_Brano scelto_
▶

4) Professor Goisis.
4a) Rimarcando il pensiero di S. Agostino: la morte ad esempio è mancanza d'essere, simbolo della nostra finitudine, dei limiti connaturati nell’essere umano.
4b) Se si tentasse di spiegare cos’è il male, rientreremmo in un dualismo che concentrerebbe tutto il male in un unico polo ontologico ben distinto da Dio che di certo non può essere la causa del male. Si deus est, unde malem? Se un Dio esiste, donde proviene il male? L’esistenza del Demonio rischia di avvicinarci al dualismo ontologico. In realtà il Demonio non ha un potere assoluto, non scorazza liberamente nel mondo, altrimenti diventerebbe il dio del male. Allora il problema non è il Demonio, ma la debolezza costitutiva dell'uomo che è incline a sbagliare, anche a scapito suo, per la cecità di non cercare un bene maggiore.
Per quanto riguarda il male morale legato al libero arbitrio, è curioso notare come lo strumento della libertà renda a volte l’uomo “eauton timoroumenos ”: punitore di se stesso. Esemplare è la figura del serpente che fa leva proprio sulla debolezza umana e induce Adamo a privarsi delle sue qualità migliori a causa del peccato.
D’altra parte dualismo è anche quello di Platone quando sostiene che il male risiede nella materia.
4c) Più affascinante è forse interpretare il male come mistero alla luce di una fede escatologica. (Escatologia: il male lo capiremo solo alla fine della nostra vita quando Dio ci renderà partecipi del suo progetto.)
4d) E’ interessante notare come S. Paolo e Seneca per sentieri diversi giungano alla stessa conclusione del riconoscimento dei limiti dell’agire umano: “Vedo le cose migliori, le approvo, ma seguo le deteriori.”

5a) Socrate individua come causa del male morale la stoltezza. L’uomo quando agisce cerca il proprio bene, ma a volte sbaglia e si illude di trovarlo senza accorgersi che è la strada sbagliata. Commette il male chi è ignorante e non capisce cosa sia veramente bene per lui. Gli uomini per stupidità non si rendono conto che se al posto di essere egoisti, cercassero prima il bene degli altri, andrebbe tutto a loro vantaggio. Anche nelle parole di Cristo possiamo interpretare l’insipienza come causa del peccato: “Padre perdonali, perché non sanno quello che fanno”.
5b) Il pensiero di Socrate può essere obiettato considerando che esiste anche la debolezza della volontà a causa del peccato originale. Spesso, pur sapendo come sarebbe più virtuoso comportarsi, non agiamo in quella direzione per incapacità. Chi negherebbe l’assoluta perfezione dei precetti che Cristo ci ha insegnato? Però quanti riuscirebbero a metterli in pratica tutti?

◀

_Dati registrati_
▶

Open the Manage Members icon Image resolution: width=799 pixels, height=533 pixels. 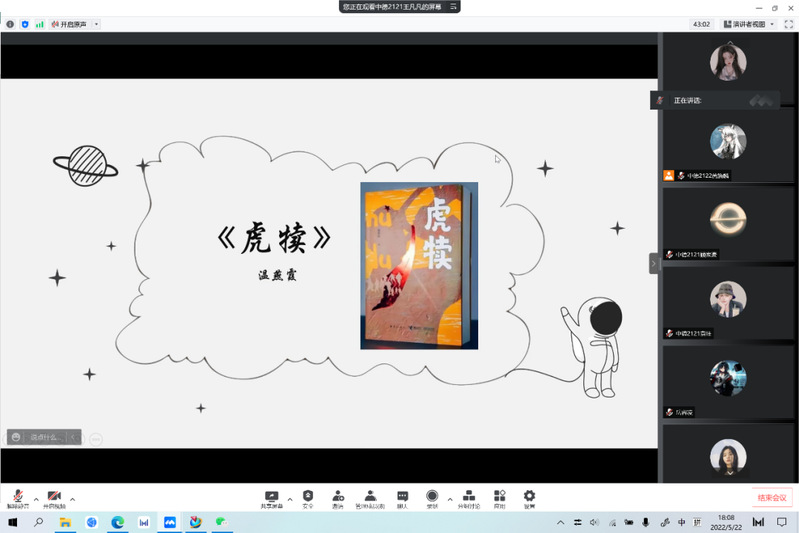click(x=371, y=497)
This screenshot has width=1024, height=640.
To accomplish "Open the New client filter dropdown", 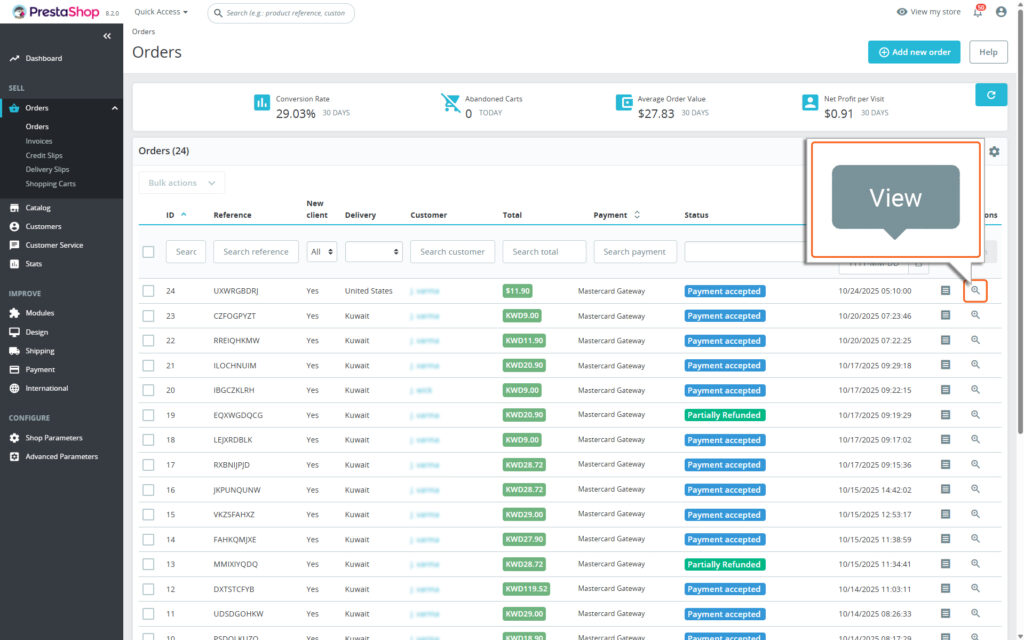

◀
▶

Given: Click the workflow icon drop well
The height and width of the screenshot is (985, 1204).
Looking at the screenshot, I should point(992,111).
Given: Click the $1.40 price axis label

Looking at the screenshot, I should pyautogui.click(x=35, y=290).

◀
▶

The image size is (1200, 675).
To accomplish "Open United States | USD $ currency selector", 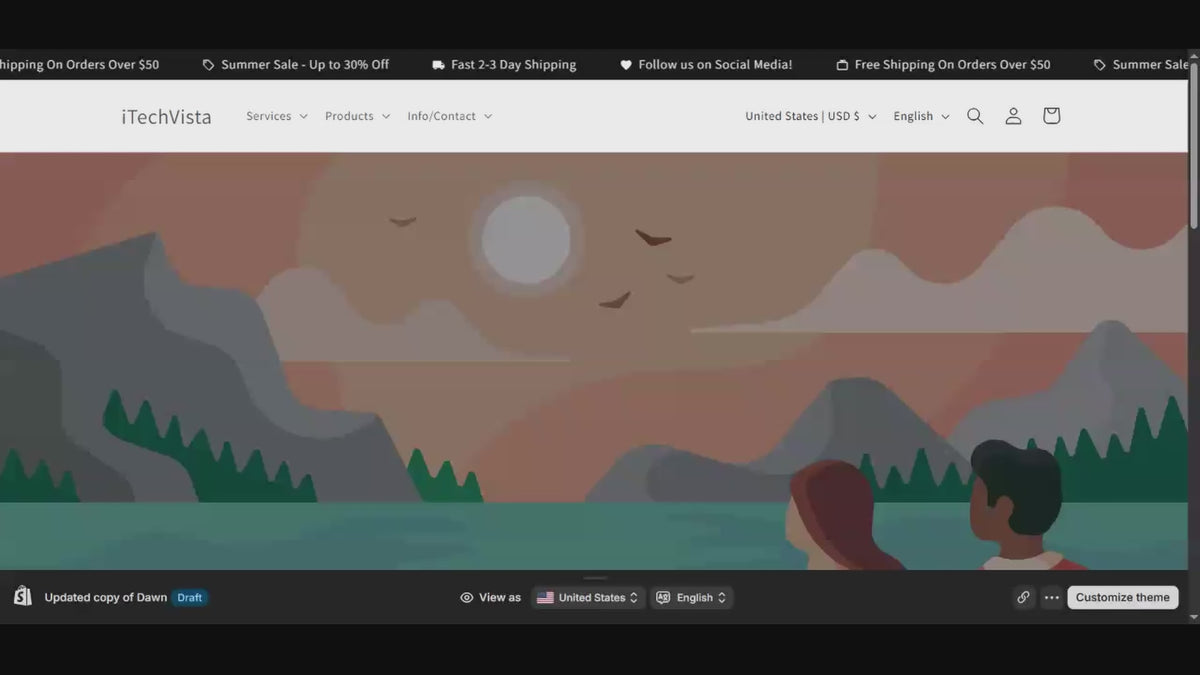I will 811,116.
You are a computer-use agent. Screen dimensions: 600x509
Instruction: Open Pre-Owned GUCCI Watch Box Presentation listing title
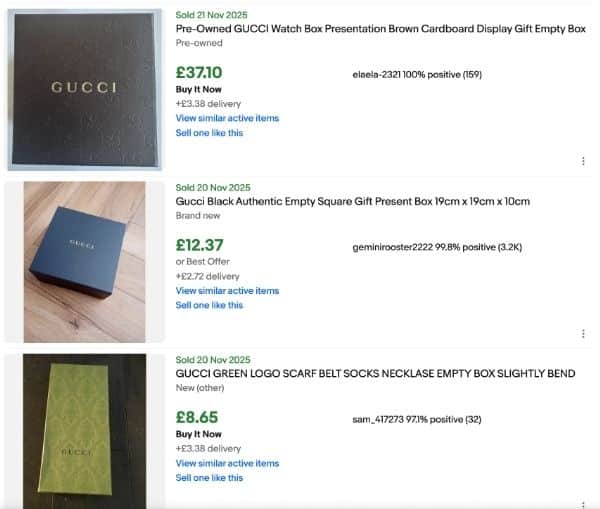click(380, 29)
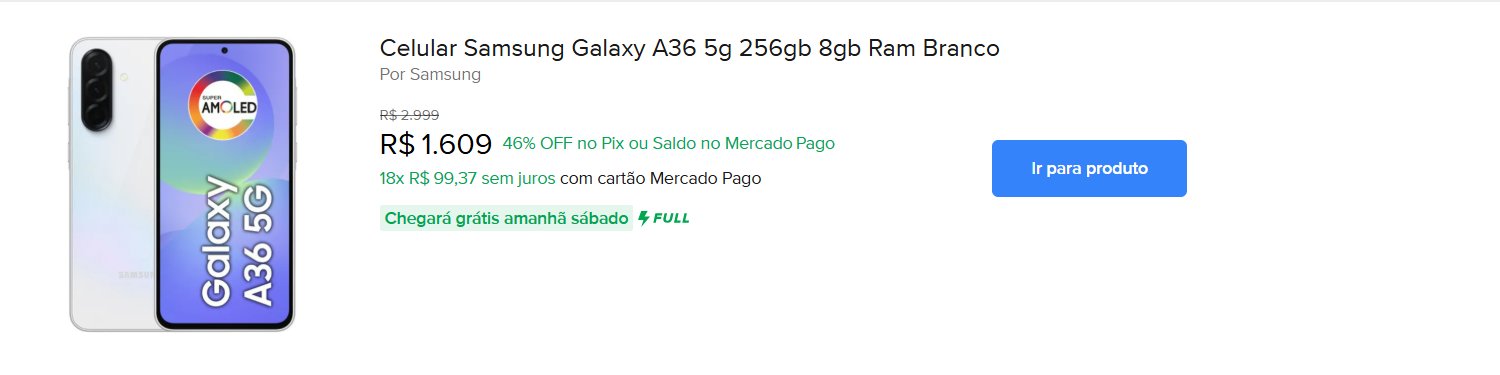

◀

_Cosa farai_
1 – Riporta tutte le espressioni che il brano sul male mette tra virgolette doppie.
2 – Per favore, prosegui il brano sul male a partire dalla sua ultima frase.

_Risposte in ordine_
1 –
- eauton timoroumenos
- Vedo le cose migliori, le approvo, ma seguo le deteriori.
- Padre perdonali, perché non sanno quello che fanno

2 –
5c) A questa obiezione si può rispondere cercando di salvare il pensiero di Socrate: l’uomo quando deve scegliere, non sempre riesce a prevedere ciò che di buono può ottenere come conseguenza della propria azione e spesso preferisce una gioia vicina e facile seppur piccola, piuttosto che fare un piccolo sacrificio, ora, per una gioia dieci volte maggiore in futuro: questa è stoltezza. D’altra parte non bisogna dimenticare che le scelte dell’uomo dipendono anche dalla sua finitudine: non abbiamo la certezza dell’esistenza di Dio, non abbiamo nemmeno la sicurezza di vivere in eterno, potremmo morire da un giorno per l’altro, quindi è comprensibile un lasciarsi andare al carpe diem.
5d) Un’altra obiezione al pensiero socratico potrebbe essere che non sempre l’uomo agisce cercando innocentemente, anche se egoisticamente, il proprio bene: spesso è preda di sentimenti di odio gratuito che come fine non hanno il bene proprio quanto piuttosto il male del prossimo. Basti pensare ad una persona invidiosa che spera il male dell’altro.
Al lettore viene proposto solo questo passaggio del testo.